## TEXT SECTION
>>>

In Brief
Function: Given a data set which has many columns/fields, this process calculates a revised data set with fewer columns/fields, i.e. a lower dimensional data set that preserves as much of the information useful for other analyses as possible.
Typical Use Case: The user has some large volume of data with lots of fields which potentially contain redundant information. They wish to extract non-redundant information to reduce the size of the dataset in order for subsequent operations to be performed faster.
Case Study
A geneticist is attempting to identify genetic similarities between people for whom they have a genome, split into Single Nucleotide Polymorphisms (small fragments of genetic code). This data has several hundred dimensions but the geneticist wishes to cluster the information. Running clustering on this kind of data would take a very long time and take up a huge amount of memory, so by using Reduce Dimensions the overhead can be reduced, without losing essential information.
Workflow
We construct a workflow by connecting the single nucleotide polymorphism demo data to a dimensionality reduction block.
Example Reduce Dimensions Workflow
Input Data
The input data consists of more than a thousand fields, where each field represents a single nucleotide polymorphism. All fields need to be numeric. If some of the fields contain missing values, they’ll be ignored by default and can be entirely removed from the output data by checking “remove missing values” in the options.
Options
The next step is configuring the Reduce Dimensions block. Clicking on the block reveals the following options:
Fields to Reduce: Select here the fields on which you would like to perform dimensionality reduction.
Number of Output Fields: This option provides you with choices on the number of output fields.
By default, this number is calculated automatically so that 99% of variance between your numerical fields is retained. Optionally you can choose to only output a specific number of fields, or, you can change the 99% variance threshold to some other value.

<<<

## BRIEF 1
According to the Reduce Dimensions text, how is the number of output fields set by default?
## BRIEF 2
In the Reduce Dimensions text, quote the passage from "Example Reduce Dimensions" to "in the options.".
## BRIEF 3
Write what comes next in the Reduce Dimensions text, starting right after its final sentence.

## RECORDS SHOWN
>>>

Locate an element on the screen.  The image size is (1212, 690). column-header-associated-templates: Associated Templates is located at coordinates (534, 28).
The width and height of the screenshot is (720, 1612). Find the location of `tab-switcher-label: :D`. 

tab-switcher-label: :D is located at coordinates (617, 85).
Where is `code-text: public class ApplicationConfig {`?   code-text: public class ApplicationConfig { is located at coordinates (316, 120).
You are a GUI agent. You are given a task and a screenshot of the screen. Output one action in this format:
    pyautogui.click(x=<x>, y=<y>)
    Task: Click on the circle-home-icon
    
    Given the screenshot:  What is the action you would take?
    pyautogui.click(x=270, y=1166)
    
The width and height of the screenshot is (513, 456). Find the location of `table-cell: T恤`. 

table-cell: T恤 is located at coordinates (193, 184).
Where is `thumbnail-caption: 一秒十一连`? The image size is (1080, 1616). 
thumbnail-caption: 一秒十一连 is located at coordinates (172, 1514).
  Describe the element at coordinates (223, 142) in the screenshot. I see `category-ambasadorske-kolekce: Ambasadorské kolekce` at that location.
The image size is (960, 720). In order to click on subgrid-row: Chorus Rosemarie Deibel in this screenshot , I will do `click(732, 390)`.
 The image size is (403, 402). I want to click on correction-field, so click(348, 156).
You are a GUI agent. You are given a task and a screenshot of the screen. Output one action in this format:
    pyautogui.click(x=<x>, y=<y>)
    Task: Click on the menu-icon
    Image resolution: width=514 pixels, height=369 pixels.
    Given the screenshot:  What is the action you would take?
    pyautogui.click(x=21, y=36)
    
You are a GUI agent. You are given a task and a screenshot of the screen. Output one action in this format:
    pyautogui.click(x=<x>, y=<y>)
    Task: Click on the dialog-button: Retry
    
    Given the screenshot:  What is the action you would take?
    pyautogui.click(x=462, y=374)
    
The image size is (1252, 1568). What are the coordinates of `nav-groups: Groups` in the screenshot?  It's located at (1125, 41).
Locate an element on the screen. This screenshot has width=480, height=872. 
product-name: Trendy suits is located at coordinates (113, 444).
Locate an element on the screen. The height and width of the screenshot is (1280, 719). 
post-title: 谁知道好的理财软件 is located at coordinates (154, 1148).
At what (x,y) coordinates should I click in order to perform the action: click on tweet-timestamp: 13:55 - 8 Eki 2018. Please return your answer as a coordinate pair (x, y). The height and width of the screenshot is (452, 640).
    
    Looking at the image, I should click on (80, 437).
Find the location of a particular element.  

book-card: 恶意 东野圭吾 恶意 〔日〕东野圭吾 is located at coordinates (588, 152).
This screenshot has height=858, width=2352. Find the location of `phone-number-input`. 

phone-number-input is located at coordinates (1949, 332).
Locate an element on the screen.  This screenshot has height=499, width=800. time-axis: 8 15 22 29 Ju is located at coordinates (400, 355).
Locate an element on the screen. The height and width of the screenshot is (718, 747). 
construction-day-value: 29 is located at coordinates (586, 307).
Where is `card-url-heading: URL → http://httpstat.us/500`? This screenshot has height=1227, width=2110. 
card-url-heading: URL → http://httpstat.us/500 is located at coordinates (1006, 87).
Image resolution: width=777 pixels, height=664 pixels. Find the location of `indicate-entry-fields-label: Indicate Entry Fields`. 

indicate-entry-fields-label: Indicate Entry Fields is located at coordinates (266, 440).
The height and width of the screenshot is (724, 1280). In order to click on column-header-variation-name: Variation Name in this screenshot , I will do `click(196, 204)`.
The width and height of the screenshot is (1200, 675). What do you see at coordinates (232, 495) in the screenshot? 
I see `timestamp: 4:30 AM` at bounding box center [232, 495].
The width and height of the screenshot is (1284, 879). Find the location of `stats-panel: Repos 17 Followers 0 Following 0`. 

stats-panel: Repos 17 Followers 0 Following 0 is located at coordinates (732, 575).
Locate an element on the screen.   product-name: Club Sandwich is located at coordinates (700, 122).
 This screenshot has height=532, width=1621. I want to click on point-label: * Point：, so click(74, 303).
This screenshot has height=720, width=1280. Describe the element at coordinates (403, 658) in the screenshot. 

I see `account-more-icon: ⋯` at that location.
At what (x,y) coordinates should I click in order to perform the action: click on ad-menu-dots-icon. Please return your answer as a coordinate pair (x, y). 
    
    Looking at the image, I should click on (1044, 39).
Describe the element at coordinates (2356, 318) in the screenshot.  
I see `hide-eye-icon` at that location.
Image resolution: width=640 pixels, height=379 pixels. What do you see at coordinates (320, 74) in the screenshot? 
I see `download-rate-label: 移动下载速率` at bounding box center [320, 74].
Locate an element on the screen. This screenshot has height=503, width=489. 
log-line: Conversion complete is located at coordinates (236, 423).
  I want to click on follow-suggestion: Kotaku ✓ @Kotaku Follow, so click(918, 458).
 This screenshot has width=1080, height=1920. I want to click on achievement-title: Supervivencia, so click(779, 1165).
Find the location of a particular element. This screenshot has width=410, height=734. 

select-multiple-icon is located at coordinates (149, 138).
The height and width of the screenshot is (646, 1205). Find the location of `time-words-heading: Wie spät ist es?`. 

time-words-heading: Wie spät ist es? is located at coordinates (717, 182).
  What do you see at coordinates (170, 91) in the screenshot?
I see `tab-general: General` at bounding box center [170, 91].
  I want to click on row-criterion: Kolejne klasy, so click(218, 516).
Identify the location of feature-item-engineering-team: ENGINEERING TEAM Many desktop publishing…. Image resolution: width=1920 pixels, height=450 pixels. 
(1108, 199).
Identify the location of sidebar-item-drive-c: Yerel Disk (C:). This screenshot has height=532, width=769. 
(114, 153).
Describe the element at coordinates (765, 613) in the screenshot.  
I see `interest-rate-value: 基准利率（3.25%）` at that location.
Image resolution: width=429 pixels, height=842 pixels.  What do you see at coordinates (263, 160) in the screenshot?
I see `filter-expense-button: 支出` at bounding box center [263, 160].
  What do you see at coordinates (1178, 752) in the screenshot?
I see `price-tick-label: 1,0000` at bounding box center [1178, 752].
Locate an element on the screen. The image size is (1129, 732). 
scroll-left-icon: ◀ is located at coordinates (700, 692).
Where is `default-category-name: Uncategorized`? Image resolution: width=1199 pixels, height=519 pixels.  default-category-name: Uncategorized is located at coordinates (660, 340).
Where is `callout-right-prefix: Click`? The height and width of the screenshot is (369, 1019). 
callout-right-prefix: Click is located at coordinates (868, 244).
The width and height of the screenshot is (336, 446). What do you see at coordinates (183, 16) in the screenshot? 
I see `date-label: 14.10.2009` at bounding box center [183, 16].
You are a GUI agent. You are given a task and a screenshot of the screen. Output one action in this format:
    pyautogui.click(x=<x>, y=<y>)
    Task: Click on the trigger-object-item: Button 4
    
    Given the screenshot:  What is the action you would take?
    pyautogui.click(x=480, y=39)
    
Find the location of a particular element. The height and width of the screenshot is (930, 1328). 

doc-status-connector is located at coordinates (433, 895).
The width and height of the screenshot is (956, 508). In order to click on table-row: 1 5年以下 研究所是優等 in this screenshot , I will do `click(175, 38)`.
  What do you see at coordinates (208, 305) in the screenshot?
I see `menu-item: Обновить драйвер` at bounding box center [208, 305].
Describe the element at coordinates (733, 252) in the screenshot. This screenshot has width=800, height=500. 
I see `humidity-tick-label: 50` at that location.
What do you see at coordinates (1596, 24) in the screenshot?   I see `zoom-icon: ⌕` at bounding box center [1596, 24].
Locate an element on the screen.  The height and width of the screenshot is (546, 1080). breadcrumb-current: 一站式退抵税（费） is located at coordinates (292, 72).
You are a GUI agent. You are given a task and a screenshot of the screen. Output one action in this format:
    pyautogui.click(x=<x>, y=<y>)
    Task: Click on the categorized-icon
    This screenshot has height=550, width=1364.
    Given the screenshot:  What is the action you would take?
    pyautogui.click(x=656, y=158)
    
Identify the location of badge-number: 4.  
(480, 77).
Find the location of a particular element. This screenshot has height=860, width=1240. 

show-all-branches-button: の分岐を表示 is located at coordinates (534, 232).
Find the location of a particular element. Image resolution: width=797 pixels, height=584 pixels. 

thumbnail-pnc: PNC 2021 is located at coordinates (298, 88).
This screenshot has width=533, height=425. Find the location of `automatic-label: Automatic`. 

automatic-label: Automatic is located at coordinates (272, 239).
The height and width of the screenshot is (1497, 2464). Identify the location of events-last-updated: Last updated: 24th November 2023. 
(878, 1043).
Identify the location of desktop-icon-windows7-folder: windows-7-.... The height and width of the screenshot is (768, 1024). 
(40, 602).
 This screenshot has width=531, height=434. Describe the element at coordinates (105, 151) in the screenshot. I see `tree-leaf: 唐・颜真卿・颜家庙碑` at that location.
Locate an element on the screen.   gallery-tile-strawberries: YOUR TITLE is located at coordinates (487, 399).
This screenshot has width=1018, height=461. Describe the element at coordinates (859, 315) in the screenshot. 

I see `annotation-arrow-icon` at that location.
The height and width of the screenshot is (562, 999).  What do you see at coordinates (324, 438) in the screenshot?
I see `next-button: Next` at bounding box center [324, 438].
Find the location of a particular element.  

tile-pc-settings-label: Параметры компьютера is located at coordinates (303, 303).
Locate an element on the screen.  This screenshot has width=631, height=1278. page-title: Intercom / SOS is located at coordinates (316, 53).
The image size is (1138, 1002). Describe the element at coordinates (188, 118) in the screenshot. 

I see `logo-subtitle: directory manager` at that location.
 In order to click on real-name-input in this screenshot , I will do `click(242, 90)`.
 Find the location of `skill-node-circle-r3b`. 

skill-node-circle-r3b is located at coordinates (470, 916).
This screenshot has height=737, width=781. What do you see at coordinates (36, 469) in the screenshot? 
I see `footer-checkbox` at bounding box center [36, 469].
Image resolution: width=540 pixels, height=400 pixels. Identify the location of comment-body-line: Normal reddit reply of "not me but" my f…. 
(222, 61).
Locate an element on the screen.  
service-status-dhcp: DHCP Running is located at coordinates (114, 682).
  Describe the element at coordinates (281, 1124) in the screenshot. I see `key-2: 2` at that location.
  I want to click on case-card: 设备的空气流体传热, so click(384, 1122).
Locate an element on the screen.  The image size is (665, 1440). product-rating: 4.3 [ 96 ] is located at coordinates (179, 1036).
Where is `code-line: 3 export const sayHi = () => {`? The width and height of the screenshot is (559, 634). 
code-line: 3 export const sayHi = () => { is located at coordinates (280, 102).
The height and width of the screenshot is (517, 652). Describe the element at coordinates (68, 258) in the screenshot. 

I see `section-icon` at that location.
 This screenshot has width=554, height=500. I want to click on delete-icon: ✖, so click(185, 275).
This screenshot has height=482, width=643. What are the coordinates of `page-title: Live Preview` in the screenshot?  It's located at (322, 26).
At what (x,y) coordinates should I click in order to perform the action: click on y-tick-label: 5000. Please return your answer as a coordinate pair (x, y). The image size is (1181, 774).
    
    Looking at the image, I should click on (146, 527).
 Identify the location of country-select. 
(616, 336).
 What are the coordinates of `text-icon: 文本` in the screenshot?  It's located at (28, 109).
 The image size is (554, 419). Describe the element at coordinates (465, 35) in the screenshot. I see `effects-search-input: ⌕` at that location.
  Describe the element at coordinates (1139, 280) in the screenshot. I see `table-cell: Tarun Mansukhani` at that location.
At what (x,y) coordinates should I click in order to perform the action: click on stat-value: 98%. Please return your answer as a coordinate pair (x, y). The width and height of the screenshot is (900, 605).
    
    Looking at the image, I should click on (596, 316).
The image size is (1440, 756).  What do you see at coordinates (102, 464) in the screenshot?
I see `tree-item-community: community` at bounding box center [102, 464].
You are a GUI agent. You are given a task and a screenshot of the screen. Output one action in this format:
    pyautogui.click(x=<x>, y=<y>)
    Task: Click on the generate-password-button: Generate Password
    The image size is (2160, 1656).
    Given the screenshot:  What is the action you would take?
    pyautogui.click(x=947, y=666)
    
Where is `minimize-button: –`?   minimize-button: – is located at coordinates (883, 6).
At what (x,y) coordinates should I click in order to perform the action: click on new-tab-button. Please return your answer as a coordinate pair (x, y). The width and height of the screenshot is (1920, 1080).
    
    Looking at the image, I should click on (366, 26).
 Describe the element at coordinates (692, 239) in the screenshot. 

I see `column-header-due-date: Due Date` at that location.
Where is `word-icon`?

<<<

## ANSWER 1
It is calculated automatically so that 99% of the variance between the numerical fields is retained.

## ANSWER 2
Example Reduce Dimensions Workflow
Input Data
The input data consists of more than a thousand fields, where each field represents a single nucleotide polymorphism. All fields need to be numeric. If some of the fields contain missing values, they’ll be ignored by default and can be entirely removed from the output data by checking “remove missing values” in the options.

## ANSWER 3
Use a grouping field: If your data contains a field which specifies a grouping, then it is advantageous to use this information for dimensionality reduction. Using groupings, instead of the normal Principal Component Analysis, a different algorithm called Linear Discriminant Analysis is used instead. One of its objectives is to provide an optimal dimensionality reduction based on your groups, such that they are maximally disentangled. Clicking the checkbox reveals the following field selector:
Field Selector for Groupings
Here, a field that contains the groupings can be selected.
Normalise data: If this option is checked, dimensionality reduction is performed on the correlation matrix, instead of the covariance matrix. Principal Component Analysis tried to minimise variation within each dimension. If the dimensions of your data however are scaled very differently, then your dimensionality reduction will not be optimal. In that case scaling might yield better results.
Missing value behaviour: Missing values might or might not represent problems with your data. If missing data is encountered by the Reduce Dimensions block, they cannot be used for dimensionality reduction and are ignored by default. They will still be present in the output data, but their fields for reduced dimensions will be left empty. If you would like to entirely remove these records from the output data, checking this option will do so.
Keep original inout fields in output: If this field is unchecked, only the new reduced dimensions will be part of the output.
Output
Our workflow takes around 30 seconds and provides the original data augmented by additional fields that represent reduced dimensions.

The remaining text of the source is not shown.